» YOUR GOAL: Although the records include pictures, print only the rest, exactly as written.

Start of AVAILABLE RECORDS

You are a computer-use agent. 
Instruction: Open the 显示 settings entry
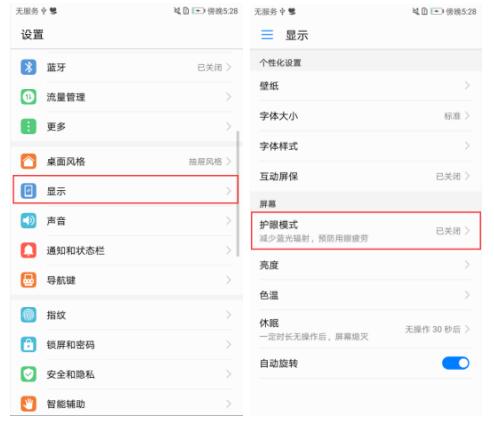(x=126, y=190)
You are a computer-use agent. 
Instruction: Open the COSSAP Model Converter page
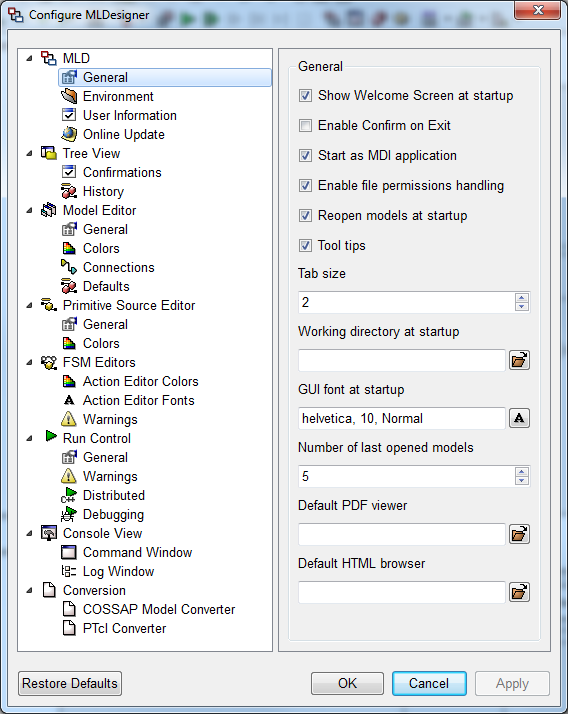point(159,609)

End of AVAILABLE RECORDS

» EXERCISE RESULT:
You are a computer-use agent. 
Instruction: Open the 显示 settings entry
(x=126, y=190)
You are a computer-use agent. 
Instruction: Open the COSSAP Model Converter page
point(159,609)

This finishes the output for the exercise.